(Items stored from a collection)
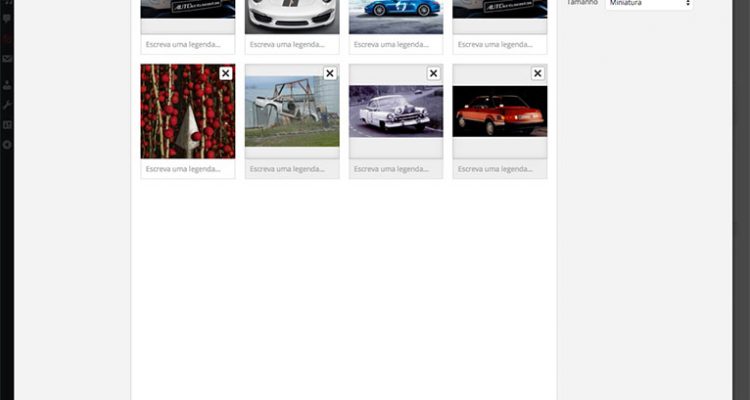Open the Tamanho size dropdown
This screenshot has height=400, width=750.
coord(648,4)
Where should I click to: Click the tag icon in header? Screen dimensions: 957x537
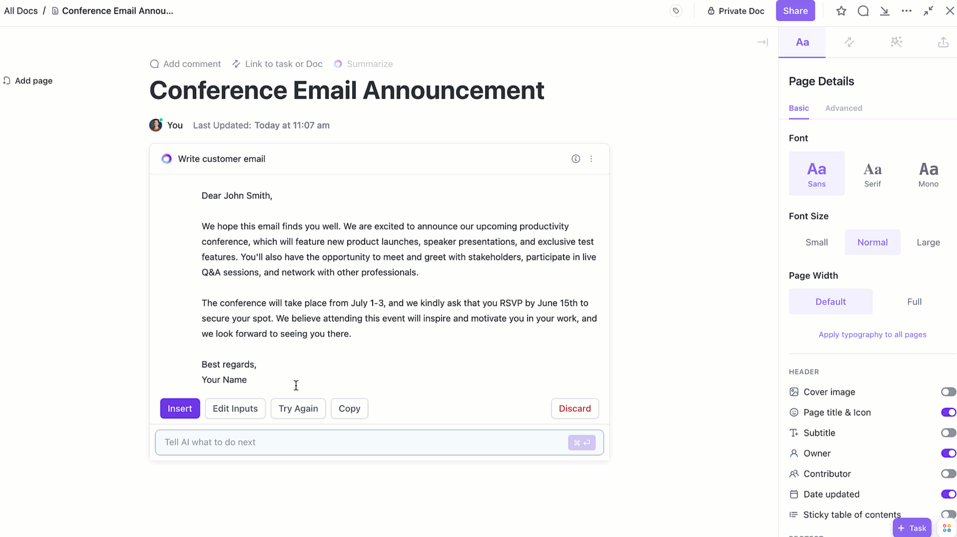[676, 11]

• _What to do_: Extract each line of the material that contains the word "dimensions".

• _Answer to the task_:
Where should I click to: Click the tag icon in header? Screen dimensions: 957x537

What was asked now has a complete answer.